Deletes a dataset from Kaggle.

Usage:

kaggle datasets delete <DATASET> [options]

Arguments:

  • <DATASET>: Dataset URL suffix (e.g., username/dataset-slug).

Options:

  • -y, --yes: Automatically confirm deletion without prompting.

Example:

Delete the dataset username/dataset-slug and automatically confirm:

kaggle datasets delete username/dataset-slug --yes

Purpose:

This command permanently removes one of your datasets from Kaggle. Use with caution.
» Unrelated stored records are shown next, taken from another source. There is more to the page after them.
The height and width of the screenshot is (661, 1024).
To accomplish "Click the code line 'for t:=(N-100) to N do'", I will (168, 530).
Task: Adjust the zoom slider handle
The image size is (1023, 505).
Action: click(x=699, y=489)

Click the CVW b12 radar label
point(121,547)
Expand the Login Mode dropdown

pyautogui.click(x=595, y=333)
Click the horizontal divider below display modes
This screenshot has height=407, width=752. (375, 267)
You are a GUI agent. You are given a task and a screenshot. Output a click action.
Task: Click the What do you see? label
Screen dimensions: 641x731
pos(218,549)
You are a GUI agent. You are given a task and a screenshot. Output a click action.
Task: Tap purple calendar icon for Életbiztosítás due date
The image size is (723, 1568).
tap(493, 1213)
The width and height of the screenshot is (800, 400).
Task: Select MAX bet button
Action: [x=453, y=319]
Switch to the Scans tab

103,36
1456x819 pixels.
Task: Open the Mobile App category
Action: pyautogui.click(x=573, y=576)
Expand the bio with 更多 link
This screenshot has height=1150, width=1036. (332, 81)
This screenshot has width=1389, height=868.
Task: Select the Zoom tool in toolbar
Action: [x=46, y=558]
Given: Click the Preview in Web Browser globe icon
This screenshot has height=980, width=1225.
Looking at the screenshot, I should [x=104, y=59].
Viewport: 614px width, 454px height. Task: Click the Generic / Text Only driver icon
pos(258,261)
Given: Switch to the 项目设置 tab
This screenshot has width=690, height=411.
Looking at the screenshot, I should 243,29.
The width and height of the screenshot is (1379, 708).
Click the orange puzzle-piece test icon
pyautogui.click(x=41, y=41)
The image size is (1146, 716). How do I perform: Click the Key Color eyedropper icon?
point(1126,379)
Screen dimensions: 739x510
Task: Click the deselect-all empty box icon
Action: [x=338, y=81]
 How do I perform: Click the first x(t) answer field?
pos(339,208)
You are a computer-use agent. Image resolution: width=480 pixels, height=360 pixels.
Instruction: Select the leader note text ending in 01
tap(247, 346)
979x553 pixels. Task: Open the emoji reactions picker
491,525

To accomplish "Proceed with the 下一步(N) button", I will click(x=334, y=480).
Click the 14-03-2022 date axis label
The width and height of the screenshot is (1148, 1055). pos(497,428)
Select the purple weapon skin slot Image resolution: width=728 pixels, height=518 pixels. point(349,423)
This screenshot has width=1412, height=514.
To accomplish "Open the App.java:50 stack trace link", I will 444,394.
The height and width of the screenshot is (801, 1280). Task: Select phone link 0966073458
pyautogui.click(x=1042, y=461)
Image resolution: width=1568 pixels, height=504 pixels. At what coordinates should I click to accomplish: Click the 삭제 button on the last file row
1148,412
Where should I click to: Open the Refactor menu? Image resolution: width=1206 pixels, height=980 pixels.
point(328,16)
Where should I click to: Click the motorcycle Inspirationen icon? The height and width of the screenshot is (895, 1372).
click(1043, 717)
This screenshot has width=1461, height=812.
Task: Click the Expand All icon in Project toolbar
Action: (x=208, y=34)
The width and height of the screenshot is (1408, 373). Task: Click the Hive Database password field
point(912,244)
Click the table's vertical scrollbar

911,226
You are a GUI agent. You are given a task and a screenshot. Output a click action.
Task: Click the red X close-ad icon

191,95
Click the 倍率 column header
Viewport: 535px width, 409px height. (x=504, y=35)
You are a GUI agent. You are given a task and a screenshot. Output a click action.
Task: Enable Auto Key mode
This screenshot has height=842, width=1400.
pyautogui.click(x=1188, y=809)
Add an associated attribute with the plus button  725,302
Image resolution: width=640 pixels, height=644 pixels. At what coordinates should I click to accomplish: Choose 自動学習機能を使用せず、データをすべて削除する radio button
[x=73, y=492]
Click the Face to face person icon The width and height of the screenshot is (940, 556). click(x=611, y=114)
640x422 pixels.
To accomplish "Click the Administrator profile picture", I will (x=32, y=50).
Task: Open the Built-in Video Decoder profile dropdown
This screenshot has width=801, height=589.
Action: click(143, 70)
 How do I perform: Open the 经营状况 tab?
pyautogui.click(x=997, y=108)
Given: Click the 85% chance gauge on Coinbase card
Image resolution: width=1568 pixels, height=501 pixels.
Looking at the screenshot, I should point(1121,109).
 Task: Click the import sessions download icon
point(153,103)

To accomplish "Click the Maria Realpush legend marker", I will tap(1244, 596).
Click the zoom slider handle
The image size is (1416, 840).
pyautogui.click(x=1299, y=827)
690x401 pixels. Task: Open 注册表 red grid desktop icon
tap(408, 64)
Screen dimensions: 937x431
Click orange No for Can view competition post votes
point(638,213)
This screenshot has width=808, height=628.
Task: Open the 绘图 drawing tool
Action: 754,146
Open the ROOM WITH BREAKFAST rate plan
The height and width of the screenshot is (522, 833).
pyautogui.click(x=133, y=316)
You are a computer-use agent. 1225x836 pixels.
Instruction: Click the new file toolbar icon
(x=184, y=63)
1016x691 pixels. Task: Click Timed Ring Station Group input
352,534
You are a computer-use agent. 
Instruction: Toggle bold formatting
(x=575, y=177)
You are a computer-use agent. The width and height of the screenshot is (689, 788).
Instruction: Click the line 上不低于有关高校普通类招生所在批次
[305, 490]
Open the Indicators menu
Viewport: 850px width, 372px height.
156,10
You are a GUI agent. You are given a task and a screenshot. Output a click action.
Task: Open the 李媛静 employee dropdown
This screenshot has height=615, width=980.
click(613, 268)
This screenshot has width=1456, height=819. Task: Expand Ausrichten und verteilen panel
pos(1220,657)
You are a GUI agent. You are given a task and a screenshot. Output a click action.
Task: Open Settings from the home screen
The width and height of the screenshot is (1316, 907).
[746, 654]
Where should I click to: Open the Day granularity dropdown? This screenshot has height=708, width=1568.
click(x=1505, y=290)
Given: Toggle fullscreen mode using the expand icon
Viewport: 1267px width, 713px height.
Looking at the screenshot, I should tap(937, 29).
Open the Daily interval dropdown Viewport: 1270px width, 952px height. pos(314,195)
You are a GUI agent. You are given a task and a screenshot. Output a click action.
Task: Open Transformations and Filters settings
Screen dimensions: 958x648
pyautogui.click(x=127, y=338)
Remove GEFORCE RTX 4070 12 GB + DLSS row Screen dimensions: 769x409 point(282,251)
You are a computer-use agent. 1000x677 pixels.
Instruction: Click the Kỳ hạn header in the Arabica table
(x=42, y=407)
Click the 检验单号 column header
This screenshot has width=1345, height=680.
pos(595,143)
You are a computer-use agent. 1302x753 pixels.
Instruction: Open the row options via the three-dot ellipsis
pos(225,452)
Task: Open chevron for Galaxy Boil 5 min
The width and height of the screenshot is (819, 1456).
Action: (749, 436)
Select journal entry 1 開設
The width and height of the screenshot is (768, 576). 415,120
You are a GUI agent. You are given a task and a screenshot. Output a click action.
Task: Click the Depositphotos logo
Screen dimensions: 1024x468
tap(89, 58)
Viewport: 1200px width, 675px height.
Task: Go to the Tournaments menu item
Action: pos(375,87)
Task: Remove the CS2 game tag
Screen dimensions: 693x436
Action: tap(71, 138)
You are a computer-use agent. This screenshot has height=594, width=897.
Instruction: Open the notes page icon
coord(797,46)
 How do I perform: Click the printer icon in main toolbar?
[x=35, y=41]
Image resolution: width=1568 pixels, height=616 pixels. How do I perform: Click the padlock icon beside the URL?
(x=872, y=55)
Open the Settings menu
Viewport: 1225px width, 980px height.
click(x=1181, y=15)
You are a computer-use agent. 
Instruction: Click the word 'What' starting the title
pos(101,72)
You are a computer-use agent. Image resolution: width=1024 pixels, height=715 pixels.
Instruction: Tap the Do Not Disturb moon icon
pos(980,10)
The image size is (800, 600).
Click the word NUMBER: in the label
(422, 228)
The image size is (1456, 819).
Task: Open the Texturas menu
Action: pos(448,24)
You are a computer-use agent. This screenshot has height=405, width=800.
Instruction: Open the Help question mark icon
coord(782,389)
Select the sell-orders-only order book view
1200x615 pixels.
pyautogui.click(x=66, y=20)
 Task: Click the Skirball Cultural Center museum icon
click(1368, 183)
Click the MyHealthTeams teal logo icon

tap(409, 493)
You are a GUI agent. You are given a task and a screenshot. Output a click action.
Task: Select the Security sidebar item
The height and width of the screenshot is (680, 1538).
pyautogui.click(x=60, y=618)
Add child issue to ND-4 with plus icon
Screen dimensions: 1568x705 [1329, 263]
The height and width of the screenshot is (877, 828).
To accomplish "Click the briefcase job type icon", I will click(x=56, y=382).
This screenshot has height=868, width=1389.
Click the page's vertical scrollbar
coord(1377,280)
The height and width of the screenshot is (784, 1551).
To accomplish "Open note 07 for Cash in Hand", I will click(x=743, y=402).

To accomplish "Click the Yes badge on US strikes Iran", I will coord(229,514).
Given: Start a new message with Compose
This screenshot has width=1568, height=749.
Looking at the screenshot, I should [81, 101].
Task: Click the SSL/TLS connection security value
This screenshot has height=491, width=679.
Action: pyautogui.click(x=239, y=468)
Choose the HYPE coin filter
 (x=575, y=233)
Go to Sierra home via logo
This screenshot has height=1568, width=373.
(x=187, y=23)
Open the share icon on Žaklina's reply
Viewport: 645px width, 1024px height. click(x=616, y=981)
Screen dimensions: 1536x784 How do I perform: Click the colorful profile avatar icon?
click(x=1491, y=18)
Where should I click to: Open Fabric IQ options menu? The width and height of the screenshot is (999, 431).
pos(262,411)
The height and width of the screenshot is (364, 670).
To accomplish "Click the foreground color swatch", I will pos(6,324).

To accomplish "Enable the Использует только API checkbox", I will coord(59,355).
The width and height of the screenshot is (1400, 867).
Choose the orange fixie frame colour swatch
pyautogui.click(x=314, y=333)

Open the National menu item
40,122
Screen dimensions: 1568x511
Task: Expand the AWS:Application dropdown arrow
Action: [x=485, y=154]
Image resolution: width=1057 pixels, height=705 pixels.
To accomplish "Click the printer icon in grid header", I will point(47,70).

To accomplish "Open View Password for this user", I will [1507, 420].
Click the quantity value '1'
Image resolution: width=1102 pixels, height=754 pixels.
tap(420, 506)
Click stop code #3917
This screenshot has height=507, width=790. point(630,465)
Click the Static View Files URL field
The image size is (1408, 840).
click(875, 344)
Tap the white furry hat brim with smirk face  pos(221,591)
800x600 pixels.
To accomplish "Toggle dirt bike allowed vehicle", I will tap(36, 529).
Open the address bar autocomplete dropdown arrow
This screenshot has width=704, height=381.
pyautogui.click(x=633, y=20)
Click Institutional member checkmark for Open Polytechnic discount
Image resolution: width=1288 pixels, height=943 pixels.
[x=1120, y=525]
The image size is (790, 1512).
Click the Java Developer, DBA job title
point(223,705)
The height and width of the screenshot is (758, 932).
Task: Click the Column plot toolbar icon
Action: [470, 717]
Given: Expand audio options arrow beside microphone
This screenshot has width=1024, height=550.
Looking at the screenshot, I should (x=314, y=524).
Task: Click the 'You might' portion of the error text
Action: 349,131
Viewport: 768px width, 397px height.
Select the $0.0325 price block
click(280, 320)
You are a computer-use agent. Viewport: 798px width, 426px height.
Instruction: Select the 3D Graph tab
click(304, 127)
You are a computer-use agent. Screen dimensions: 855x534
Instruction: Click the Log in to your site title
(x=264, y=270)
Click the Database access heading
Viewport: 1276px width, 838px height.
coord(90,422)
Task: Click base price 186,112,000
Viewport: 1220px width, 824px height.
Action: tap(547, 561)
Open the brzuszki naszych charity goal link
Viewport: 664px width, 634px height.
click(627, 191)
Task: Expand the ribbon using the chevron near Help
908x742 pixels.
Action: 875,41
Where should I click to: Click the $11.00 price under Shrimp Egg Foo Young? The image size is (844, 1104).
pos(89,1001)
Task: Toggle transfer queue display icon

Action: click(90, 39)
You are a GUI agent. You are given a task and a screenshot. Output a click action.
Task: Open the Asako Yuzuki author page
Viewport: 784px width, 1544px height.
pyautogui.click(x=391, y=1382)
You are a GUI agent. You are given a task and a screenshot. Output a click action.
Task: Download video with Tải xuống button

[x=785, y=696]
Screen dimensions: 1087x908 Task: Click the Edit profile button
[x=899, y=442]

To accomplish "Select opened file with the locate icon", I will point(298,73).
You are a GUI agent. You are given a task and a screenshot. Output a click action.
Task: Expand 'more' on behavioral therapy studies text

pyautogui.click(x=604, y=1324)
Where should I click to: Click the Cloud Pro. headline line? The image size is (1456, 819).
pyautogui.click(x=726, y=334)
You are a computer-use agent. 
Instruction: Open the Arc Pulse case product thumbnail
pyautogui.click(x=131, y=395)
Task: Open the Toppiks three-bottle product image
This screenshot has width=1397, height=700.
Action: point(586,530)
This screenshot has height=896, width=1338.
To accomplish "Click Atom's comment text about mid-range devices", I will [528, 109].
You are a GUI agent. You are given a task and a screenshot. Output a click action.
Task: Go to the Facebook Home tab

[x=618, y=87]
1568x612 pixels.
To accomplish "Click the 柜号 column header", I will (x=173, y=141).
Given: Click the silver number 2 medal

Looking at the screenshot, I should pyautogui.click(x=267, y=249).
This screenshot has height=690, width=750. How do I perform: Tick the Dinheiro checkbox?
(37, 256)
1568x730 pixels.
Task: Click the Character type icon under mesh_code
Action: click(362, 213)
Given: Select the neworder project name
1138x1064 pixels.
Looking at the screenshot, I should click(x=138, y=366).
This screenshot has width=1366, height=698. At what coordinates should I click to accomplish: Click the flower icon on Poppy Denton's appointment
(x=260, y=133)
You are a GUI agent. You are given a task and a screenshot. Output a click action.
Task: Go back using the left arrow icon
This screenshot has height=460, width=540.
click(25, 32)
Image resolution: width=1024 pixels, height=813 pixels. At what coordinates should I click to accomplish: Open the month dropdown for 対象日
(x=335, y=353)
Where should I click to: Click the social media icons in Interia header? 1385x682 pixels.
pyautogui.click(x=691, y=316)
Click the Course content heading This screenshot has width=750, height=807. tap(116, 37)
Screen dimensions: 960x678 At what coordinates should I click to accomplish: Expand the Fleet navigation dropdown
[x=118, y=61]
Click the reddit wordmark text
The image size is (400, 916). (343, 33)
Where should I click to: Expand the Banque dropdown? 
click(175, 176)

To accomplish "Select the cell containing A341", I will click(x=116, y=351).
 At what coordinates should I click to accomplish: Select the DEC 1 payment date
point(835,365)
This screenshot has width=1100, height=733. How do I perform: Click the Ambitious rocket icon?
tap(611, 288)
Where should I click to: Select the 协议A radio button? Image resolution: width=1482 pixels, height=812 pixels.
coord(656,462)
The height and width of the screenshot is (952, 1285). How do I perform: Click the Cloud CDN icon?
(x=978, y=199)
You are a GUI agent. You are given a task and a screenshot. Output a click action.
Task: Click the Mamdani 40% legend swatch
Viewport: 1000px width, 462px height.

kaggle datasets topics list

Lists discussion topics for a dataset.

Usage:

kaggle datasets topics list <DATASET> [options]

Arguments:

  • <DATASET>: Dataset ref in format <owner>/<dataset-slug> (e.g., zillow/zecon).

Options:

  • --sort-by <SORT_BY>: Sort order. Valid options: hot, top, new, recent, active, relevance.
  • -s, --search <SEARCH_TERM>: Search query to filter topics.
  • --page-size <PAGE_SIZE>: Number of items per page.
  • --page-token <PAGE_TOKEN>: Page token for pagination.
  • -v, --csv: Print results in CSV format.
  • -q, --quiet: Suppress verbose output.

Example:

List recent topics for the zillow/zecon dataset:

kaggle datasets topics list zillow/zecon --sort-by recent

Purpose:

This command lets you browse discussion topics for a specific dataset.

kaggle datasets topics show

Displays a dataset discussion topic with all comments in tree form.

Usage:

kaggle datasets topics show <TOPIC_REF> [options]

Arguments:

  • <TOPIC_REF>: A topic reference, which can be:
    • <dataset>/<topic-id> (e.g., zillow/zecon/12345 - note that this supports multi-slash dataset slugs)
    • <dataset> <topic-id> (two separate arguments, where <topic-id> is passed as second argument)
    • <topic-id> (bare numeric ID)

Options:

  • --page-size <PAGE_SIZE>: Number of comments to show per page.
  • --page-token <PAGE_TOKEN>: Page token for comment pagination.
  • -v, --csv: Print results in CSV format.
  • -q, --quiet: Suppress verbose output.

Example:

kaggle datasets topics show zillow/zecon/12345

Purpose:

This command displays a full discussion topic along with all of its comments rendered in an indented tree structure.